Why do people choose particular tobacco brands? It’s not just the cigarette, so end the #packetracket! #justsayinCoupled with this 1990s quote, presumably from a tobacco company employee (I'm giving the benefit of the doubt, because Lord have mercy on their sanity if they really have chosen a quote from Stanton 'wibble' Glantz).
"In other words, the product itself is only one element that contributes to the consumer's decision to buy a particular cigarette"Ain't that a body blow for those of us opposed to plain packaging, eh? A right bombshell, and no mistake! It's check mate with bells on, so it is.
Unless, of course, you're not an easily-gulled tobacco control groupie with little grasp of nuances in the English language. Because all the unthinking drones who robotically retweeted this were kindly making the tobacco industry's case for them.
The clue is in the word "particular", see?
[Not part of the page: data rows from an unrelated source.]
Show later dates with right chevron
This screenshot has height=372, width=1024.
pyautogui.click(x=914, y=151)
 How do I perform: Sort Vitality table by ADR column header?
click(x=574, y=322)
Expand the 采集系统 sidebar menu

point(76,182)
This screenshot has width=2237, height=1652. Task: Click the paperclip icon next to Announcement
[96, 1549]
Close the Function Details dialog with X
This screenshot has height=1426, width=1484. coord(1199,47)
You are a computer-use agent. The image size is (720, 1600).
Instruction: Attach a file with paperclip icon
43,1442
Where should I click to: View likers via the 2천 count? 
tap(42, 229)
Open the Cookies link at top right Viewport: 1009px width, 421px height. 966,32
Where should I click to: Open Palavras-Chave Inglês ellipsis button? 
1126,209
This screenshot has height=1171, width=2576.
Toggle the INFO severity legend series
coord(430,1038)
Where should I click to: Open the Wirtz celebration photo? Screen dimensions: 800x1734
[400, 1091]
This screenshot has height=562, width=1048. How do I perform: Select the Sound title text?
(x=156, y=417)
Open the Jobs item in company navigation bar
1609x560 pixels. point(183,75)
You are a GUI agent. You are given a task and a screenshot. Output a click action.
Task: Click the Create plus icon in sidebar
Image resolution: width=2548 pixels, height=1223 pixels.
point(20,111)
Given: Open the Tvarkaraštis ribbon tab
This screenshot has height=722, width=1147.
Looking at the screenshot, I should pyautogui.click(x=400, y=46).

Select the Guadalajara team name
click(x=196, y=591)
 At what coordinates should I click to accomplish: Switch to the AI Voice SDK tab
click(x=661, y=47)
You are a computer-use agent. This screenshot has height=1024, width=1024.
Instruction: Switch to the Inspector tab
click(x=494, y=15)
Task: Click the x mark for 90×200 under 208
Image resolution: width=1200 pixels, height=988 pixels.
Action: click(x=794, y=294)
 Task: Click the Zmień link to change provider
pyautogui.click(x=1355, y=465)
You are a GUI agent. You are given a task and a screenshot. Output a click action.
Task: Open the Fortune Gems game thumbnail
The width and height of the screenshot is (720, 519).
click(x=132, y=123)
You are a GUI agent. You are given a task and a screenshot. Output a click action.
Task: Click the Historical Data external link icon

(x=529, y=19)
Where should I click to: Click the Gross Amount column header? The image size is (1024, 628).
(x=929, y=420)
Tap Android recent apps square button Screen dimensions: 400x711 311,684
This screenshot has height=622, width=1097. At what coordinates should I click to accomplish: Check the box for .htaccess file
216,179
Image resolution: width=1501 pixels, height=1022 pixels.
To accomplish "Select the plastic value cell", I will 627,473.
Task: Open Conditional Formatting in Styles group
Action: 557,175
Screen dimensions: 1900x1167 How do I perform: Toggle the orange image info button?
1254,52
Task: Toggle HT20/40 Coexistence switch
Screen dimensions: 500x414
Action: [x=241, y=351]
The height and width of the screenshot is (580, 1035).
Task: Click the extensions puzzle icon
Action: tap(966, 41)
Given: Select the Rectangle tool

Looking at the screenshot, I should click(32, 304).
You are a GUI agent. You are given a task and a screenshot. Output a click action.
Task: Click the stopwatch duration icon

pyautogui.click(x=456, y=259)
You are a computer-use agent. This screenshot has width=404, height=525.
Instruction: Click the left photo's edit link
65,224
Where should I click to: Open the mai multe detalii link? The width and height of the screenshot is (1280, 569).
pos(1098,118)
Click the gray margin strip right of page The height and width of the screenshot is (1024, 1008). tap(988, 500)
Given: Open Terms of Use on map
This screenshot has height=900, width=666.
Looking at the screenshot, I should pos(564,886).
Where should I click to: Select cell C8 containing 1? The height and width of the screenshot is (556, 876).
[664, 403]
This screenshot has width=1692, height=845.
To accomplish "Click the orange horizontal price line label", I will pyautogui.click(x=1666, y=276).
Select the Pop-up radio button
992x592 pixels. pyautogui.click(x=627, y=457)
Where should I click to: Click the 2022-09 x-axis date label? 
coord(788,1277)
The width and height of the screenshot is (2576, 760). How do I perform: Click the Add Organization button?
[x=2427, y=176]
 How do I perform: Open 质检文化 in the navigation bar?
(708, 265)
I know CRUK's faithful lapdogs won't understand this, but any business - and tobacco companies are just like any other - attempts to distinguish itself from its rivals so that you buy their product rather than someone else's. It's called competition.
The tobacco industry has said all along that their branding and logos are designed specifically for this purpose, that is to buy their 'particular' (see how the word works?) brands rather than those of their competitors. It's a major plank of their defence against the government's barking mad plan, for heaven's sake!
You know what I think happened? I think CRUK believe their supporters are so very stupid that they aren't able to recognise the difference between consumers choosing a 'particular' brand over another, and choosing cigarettes over not choosing cigarettes.
CRUK were correct. They fell for it hook, line and sinker.
Sadly for CRUK and the wider tobacco control industry, this still isn't any evidence to prove that people start buying tobacco products because of the branding, which is kinda the point, isn't it?
I'm beginning to wonder if we will ever see anything more than water-muddying and dancing around the tricky questions from the plain packs campaign. Well, that and incompetence, of course.